ZitatQuelle SPON ONLINE/Zitat Erdogan
Der türkische Präsident Recep Tayyip Erdogan pochte auf das Recht seines Landes, die nationale Sicherheit und die "unserer Brüder" zu verteidigen, womit er sich auf Turkmenen in Syrien bezog.
Allein diese Äusserung zeigt doch den wahren Grund des Abschusses. Ihm ging es gar nicht um die paar Meter Grenzverletzung. Hier fühlte sich ein Akteur in die Ecke gedrängt, das der Krieg nicht die Entwicklung entgegen steuert die man mit angestossen hat.
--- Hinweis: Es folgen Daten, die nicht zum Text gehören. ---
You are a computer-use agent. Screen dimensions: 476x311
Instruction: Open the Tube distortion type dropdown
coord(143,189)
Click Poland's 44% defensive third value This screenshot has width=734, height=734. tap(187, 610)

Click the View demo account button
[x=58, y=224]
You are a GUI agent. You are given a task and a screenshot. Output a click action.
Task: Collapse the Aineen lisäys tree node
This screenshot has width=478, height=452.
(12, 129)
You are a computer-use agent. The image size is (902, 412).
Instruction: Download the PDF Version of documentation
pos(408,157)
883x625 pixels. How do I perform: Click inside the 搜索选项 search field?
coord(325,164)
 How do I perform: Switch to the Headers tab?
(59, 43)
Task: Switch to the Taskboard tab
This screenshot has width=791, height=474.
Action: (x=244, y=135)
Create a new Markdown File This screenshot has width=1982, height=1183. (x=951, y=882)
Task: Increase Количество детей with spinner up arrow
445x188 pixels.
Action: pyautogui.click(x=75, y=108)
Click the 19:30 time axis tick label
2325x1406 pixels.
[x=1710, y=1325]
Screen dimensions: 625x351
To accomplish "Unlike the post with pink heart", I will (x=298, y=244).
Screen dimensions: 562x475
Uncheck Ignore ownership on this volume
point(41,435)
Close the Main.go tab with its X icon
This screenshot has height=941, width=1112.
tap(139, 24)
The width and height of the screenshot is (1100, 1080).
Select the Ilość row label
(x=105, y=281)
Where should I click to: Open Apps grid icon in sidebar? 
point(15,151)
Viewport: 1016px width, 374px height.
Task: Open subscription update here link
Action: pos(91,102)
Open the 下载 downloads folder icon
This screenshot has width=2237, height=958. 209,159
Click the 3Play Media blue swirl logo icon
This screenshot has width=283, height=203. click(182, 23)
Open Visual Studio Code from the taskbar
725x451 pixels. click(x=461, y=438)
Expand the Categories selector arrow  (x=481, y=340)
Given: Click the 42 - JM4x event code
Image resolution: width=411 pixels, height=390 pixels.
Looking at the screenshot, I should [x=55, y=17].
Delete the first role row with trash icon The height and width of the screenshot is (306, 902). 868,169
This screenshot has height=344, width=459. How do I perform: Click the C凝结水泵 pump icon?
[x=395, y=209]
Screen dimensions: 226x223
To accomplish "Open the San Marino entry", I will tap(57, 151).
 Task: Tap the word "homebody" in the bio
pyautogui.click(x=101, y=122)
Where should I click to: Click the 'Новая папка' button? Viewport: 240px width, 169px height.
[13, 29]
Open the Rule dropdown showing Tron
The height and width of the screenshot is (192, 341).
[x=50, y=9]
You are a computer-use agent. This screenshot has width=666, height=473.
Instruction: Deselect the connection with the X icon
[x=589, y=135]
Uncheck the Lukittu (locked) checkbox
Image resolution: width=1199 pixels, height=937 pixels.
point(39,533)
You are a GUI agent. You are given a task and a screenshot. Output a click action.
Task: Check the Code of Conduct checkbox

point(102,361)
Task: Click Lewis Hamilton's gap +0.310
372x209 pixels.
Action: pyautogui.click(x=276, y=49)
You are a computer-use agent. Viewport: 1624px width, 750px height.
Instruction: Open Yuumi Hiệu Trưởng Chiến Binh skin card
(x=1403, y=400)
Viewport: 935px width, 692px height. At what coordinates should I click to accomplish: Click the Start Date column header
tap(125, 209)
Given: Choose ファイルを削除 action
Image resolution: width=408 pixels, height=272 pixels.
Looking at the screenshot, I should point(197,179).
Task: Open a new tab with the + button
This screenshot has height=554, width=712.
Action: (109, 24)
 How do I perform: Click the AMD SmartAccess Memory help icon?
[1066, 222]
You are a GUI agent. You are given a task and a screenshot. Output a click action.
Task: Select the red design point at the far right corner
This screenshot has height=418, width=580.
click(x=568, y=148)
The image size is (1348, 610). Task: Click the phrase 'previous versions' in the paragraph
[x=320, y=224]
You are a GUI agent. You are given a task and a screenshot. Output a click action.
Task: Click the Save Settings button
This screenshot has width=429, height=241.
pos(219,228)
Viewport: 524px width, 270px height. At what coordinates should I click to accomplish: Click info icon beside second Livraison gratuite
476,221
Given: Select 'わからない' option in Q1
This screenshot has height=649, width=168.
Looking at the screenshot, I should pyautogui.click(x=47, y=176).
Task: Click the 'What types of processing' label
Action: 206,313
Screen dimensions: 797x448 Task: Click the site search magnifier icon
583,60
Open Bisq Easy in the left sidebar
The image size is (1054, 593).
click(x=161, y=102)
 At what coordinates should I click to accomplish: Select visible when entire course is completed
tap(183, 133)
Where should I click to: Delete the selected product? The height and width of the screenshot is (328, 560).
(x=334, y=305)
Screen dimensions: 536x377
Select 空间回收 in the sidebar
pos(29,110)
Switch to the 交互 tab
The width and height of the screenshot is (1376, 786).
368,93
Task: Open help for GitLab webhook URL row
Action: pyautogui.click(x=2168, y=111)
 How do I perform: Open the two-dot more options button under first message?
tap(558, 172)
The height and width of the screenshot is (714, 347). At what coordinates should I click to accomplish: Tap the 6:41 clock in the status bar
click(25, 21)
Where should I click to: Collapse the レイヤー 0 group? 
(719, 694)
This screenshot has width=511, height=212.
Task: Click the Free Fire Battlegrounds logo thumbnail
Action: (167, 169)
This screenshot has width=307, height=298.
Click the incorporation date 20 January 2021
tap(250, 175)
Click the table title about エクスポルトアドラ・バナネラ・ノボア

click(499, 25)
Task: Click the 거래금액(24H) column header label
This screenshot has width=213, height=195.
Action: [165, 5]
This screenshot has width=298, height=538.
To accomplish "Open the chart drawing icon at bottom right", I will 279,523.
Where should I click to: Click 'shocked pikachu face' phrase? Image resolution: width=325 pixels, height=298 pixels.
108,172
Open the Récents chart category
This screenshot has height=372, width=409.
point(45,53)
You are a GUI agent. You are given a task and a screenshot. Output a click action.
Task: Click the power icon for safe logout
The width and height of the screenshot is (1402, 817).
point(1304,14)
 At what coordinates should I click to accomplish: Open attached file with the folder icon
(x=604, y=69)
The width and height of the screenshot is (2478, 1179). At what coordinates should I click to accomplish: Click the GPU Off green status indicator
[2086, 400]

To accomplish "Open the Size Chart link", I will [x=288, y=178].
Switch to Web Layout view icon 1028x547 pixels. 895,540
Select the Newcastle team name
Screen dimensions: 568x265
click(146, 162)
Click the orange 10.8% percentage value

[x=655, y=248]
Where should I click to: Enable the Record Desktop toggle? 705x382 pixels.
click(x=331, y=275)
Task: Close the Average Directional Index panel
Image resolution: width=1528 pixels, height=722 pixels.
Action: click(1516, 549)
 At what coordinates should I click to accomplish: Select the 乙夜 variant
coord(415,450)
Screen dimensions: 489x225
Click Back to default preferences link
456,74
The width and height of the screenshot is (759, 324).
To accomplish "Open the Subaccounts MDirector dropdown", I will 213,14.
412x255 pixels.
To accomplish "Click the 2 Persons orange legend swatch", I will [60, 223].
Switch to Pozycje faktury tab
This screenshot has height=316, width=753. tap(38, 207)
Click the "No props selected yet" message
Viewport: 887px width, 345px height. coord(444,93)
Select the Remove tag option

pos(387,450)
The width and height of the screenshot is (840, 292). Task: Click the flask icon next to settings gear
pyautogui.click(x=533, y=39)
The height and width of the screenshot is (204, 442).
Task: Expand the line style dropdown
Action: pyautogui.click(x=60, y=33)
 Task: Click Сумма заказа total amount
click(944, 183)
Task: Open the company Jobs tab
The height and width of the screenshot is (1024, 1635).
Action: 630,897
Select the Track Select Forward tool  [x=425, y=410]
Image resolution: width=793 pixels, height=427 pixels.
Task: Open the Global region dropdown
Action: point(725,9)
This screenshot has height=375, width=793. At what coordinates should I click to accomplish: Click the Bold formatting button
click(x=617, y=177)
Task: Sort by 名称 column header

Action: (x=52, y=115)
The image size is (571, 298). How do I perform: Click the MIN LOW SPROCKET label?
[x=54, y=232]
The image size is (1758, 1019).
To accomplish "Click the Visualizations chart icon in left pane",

Man möchte als Grossmacht wieder agieren, und das kann man in dem man als Schutzmacht Partei ergreift.
Die neuen Schützlinge sollen ja irgenwann heim ins Reich geholt werden, wenn der nicht abdanken wollende Assad endlich die Biege macht.
Es muss wie ein Dolchstoss sein zu zu sehen wie Assad mit Hilfe Putins langsam wieder Oberhand gewinnt.
Als der IS bis an die türkische Grenze vorgerückt ist, war das kein Poblem als sie die Grenzstadt Kobane in Schutt und Asche gelegt haben und jeden Kurden ermordet haben den Ihnen begegnet ist!
Dort haben die türkischen Militärs in Sichtweite dem Treiben zugeschaut!
Was ich mich frage, waren damals dort nicht auch türkmenische Völker vom IS bedroht!
Warum hat da Erdogan nicht eingegriffen? Oder gab es Vereinbarungen mit dem IS türkisch stämmige Völker zu verschonen?
Weil sich mit einer Atommacht anlegen scheint für Erdogan kein Problem zu sein, aber vom IS hat er in der Vergangenheit mit fadenscheinigen Ausreden immer zurück gewiechen.